(Dataset excerpts)
== Segment start ==

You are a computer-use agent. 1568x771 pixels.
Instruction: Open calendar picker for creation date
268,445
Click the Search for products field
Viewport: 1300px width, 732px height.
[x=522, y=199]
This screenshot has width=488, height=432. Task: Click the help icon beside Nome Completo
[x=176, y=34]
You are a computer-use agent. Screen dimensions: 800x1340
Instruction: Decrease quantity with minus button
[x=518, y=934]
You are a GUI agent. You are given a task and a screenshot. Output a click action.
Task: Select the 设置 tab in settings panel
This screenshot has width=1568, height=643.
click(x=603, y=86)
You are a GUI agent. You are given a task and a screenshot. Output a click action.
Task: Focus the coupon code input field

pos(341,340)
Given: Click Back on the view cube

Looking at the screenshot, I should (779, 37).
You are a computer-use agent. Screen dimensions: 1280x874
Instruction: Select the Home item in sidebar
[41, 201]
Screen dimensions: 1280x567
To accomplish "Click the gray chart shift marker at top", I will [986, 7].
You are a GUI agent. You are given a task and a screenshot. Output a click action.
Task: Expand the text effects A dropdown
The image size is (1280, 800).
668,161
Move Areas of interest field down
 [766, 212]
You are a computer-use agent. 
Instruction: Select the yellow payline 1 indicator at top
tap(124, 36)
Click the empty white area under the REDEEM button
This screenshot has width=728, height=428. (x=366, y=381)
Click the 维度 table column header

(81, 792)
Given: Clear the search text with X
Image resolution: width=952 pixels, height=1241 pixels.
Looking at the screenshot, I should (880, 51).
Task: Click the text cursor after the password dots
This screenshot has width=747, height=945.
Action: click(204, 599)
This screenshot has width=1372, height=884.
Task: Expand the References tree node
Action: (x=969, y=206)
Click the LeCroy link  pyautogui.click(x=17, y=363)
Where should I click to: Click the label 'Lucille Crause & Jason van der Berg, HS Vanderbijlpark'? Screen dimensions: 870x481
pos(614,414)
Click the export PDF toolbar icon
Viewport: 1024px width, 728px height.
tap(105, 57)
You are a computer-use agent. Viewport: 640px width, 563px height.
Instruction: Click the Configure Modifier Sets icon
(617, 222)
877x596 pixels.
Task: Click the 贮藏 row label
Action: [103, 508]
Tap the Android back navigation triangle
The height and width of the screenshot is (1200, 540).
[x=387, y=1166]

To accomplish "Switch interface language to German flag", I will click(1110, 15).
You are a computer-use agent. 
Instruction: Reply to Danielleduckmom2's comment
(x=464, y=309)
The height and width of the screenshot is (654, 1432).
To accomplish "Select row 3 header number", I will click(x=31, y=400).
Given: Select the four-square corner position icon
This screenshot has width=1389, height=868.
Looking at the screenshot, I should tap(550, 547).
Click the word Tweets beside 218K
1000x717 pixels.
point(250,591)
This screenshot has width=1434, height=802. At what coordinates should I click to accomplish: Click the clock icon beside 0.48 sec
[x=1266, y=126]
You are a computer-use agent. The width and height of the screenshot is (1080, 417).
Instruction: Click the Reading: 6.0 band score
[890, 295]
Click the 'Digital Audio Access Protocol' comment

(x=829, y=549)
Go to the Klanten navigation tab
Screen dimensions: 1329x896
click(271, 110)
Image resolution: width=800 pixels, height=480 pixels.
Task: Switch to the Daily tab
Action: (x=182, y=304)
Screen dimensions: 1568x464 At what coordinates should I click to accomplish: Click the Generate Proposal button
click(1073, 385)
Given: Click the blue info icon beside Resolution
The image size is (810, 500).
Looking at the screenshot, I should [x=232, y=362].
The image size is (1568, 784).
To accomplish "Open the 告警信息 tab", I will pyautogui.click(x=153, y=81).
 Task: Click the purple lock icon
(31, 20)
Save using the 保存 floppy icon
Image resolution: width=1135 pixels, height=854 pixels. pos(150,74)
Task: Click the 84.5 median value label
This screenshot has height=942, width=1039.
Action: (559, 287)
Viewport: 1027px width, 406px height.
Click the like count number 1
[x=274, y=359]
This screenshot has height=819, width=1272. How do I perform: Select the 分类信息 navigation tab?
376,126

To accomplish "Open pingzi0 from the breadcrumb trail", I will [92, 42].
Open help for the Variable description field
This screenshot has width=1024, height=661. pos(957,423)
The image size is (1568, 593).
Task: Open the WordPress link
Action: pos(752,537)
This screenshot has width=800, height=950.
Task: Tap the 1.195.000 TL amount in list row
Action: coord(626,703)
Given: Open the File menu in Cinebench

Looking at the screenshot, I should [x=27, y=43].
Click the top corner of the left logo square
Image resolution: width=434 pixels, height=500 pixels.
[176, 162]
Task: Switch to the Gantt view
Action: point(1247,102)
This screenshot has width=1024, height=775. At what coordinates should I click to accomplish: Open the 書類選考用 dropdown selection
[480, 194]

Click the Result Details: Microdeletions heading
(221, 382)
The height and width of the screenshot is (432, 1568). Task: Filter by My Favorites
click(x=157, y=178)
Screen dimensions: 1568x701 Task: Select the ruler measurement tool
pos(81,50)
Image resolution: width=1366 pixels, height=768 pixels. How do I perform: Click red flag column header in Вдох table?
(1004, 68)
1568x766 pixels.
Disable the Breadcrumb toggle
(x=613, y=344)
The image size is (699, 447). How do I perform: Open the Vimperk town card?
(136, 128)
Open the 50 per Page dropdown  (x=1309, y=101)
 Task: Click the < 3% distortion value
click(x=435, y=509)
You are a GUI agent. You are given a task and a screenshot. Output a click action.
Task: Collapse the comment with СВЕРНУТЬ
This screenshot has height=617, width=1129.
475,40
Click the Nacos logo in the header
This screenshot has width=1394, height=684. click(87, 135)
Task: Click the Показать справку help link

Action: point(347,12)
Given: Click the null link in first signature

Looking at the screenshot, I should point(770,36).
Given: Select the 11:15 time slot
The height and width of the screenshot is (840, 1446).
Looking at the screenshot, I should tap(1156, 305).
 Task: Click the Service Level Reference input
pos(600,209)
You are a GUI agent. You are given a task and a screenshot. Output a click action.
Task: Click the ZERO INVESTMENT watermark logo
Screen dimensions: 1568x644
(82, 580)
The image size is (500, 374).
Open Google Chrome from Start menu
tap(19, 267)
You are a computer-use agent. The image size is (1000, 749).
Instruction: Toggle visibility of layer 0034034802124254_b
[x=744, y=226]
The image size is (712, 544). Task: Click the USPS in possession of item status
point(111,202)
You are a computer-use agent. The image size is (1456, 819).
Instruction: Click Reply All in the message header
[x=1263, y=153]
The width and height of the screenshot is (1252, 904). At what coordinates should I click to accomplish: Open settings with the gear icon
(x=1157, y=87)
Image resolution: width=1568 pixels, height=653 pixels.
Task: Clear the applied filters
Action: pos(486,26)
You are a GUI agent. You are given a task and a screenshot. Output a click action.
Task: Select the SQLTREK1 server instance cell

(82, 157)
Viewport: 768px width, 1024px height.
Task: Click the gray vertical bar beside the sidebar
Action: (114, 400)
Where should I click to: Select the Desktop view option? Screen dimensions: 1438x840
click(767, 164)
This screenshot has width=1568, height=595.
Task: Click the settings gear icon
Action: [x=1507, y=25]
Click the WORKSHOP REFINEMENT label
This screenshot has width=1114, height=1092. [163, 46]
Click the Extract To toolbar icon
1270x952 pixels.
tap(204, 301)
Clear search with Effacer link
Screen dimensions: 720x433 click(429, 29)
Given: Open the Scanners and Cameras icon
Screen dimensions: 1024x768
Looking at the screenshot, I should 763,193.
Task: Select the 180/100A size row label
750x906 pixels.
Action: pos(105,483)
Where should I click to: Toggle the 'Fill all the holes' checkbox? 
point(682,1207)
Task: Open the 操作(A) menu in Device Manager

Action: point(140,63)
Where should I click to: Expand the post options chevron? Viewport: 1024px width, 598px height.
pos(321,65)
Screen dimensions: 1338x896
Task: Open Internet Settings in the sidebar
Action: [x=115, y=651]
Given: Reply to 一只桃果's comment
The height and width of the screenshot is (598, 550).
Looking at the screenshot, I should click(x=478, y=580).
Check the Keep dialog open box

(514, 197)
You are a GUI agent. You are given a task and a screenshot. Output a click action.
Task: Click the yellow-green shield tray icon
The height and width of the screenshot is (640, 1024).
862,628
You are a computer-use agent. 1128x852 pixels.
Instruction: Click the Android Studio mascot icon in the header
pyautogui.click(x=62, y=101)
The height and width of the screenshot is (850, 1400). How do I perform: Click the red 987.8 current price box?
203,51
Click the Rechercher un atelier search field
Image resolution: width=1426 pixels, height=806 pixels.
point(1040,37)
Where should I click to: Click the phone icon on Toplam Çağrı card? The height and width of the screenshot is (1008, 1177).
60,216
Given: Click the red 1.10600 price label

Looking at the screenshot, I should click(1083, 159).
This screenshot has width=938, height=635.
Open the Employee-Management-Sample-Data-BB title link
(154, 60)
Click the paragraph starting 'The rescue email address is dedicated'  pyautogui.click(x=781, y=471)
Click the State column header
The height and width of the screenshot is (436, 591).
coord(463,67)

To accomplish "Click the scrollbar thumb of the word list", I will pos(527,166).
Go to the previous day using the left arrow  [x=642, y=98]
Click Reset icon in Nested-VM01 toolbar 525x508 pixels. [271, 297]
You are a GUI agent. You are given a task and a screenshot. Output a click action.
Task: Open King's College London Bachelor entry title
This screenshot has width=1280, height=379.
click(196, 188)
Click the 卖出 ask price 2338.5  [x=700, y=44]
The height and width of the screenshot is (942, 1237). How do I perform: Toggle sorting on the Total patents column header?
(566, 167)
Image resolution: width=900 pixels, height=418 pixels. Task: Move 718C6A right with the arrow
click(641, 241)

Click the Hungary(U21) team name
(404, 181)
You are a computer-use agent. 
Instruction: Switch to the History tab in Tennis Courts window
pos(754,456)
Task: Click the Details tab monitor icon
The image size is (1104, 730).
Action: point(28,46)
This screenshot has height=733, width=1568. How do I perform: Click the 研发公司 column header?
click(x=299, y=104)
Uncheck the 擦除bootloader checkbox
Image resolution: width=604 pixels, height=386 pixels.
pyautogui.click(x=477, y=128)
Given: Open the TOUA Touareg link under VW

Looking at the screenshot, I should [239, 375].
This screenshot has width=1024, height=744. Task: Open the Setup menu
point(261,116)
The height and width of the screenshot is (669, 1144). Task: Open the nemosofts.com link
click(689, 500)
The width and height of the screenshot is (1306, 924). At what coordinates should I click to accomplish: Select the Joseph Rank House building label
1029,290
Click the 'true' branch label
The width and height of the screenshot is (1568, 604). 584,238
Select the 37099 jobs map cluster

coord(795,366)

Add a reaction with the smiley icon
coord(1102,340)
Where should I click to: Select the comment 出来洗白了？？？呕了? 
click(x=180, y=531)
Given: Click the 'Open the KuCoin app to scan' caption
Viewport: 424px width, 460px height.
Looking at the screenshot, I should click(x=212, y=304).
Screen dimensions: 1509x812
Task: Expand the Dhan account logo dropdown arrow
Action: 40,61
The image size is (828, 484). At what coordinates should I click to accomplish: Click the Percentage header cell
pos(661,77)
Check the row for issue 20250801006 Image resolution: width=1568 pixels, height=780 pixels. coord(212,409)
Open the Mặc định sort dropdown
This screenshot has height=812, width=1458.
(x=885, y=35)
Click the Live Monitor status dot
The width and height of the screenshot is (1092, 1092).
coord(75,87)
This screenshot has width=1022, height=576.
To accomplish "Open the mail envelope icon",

== Segment end ==

Task objective: Look through the records and copy every line that has the word "square".

Response:
Given: Select the four-square corner position icon
Click the top corner of the left logo square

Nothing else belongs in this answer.